Description of the task:
Would you count the lines in the material below that include the string "ByteString"? Only the number is needed.

========================================================================

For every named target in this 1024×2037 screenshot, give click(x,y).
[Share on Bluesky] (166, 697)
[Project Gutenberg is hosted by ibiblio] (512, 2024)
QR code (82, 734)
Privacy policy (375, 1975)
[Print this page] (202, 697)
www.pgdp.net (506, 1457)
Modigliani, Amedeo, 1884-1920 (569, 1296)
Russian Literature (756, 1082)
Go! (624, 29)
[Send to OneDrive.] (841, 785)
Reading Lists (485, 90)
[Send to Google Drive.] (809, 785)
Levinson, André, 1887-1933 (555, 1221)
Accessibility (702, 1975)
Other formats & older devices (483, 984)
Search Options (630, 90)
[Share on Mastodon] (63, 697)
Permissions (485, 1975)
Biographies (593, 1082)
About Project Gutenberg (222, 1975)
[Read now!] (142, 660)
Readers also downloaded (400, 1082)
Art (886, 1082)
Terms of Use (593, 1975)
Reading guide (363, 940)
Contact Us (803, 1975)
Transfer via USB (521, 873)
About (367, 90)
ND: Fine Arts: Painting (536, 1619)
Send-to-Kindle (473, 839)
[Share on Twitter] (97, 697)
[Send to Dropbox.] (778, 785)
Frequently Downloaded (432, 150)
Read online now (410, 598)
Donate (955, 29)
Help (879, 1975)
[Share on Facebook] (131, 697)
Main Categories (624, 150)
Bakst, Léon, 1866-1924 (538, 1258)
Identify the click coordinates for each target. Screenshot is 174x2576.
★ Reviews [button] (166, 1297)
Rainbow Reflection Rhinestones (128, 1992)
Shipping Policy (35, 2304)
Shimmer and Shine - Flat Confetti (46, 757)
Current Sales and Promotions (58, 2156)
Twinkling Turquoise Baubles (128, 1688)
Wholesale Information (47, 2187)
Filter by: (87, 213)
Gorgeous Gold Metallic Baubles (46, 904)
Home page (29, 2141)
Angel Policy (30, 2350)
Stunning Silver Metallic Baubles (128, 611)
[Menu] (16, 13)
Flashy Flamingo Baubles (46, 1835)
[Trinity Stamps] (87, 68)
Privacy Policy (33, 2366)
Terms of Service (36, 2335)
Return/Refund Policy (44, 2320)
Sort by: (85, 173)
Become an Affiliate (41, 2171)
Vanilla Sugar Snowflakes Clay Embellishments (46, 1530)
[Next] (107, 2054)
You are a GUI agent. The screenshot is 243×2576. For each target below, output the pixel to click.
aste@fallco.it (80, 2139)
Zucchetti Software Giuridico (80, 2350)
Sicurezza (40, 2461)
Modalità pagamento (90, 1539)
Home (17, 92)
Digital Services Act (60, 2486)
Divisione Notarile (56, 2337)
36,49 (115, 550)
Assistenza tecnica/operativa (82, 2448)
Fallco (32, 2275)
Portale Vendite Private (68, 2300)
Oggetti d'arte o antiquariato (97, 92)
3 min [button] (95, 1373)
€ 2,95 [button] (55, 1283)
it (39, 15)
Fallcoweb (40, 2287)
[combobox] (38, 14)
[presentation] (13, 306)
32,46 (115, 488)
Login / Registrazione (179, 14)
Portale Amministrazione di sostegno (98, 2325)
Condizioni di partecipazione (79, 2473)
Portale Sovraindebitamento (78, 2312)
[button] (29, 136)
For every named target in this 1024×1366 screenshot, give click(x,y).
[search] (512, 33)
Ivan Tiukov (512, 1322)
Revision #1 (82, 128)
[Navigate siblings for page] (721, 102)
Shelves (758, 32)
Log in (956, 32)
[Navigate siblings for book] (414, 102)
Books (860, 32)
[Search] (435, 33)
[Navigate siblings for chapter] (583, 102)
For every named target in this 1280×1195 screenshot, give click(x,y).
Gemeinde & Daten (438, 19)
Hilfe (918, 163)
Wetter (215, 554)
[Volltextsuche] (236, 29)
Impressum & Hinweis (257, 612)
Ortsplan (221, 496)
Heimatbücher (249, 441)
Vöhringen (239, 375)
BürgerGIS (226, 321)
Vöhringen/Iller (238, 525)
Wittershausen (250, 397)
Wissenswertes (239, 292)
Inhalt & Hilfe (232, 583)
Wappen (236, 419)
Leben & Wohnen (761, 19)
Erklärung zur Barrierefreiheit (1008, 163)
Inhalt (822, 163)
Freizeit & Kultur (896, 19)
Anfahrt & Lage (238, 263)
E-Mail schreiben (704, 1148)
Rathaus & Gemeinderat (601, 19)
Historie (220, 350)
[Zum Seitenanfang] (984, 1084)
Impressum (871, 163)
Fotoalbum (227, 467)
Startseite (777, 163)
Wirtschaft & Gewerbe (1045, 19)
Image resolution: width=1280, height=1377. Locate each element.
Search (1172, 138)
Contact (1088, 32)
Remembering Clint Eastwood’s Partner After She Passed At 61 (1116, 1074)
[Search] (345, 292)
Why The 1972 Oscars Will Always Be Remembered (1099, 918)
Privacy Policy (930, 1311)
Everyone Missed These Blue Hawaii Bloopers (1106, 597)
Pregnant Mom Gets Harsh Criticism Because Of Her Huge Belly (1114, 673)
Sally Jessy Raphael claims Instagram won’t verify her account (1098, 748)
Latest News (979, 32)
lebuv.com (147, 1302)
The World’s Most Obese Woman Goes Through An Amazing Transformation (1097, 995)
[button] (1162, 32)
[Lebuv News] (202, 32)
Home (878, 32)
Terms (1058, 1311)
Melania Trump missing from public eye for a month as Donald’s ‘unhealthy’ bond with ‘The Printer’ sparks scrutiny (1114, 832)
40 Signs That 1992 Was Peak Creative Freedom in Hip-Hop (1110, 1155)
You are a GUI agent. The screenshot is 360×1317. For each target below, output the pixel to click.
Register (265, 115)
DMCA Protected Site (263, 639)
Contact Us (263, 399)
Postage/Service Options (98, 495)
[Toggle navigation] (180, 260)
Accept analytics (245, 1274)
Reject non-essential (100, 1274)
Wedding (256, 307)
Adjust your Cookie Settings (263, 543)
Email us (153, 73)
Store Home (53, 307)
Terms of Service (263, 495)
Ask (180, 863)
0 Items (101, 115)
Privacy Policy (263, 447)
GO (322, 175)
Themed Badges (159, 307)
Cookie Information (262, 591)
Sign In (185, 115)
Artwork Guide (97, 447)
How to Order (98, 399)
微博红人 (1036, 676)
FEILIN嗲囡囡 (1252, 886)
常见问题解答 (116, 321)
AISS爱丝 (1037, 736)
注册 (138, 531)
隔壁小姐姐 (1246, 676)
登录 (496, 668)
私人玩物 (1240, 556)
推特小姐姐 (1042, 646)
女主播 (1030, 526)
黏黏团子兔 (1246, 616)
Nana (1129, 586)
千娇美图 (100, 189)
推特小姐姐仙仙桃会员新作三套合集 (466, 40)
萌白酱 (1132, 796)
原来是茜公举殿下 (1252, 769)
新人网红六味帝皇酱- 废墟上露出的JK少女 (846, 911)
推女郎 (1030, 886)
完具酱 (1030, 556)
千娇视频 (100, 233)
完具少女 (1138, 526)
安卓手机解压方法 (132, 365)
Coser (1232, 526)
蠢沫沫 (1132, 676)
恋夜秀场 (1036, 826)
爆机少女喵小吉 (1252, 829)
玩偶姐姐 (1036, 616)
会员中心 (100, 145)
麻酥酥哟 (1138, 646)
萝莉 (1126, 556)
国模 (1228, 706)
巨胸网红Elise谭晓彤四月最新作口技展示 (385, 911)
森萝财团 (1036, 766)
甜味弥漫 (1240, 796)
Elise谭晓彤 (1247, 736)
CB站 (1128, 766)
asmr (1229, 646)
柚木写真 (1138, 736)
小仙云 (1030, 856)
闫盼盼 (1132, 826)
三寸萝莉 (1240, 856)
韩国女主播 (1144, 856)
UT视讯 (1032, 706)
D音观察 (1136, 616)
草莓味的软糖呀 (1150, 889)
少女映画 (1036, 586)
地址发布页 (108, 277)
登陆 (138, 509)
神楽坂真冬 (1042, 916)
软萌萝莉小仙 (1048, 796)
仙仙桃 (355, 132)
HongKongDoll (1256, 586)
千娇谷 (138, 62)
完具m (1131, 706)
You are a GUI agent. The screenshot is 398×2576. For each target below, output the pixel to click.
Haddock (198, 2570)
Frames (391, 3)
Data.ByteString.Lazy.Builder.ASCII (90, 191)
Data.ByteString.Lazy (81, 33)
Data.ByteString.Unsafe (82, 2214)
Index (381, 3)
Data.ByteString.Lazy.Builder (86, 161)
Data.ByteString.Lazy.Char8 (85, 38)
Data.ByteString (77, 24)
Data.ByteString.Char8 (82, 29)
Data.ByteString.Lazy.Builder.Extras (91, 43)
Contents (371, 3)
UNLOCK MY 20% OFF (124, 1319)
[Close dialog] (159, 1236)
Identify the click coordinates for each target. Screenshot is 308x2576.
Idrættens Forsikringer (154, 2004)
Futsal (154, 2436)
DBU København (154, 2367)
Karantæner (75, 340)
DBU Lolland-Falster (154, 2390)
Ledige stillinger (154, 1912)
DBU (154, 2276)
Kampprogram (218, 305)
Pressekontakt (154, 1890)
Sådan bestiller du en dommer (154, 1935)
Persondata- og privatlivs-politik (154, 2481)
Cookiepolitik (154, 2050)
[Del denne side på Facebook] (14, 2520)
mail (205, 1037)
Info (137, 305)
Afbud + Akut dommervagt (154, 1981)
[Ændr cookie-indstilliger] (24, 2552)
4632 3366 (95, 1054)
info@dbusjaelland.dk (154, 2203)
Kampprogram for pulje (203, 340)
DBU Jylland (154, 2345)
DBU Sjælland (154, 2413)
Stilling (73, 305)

========================================================================

Answer box:
8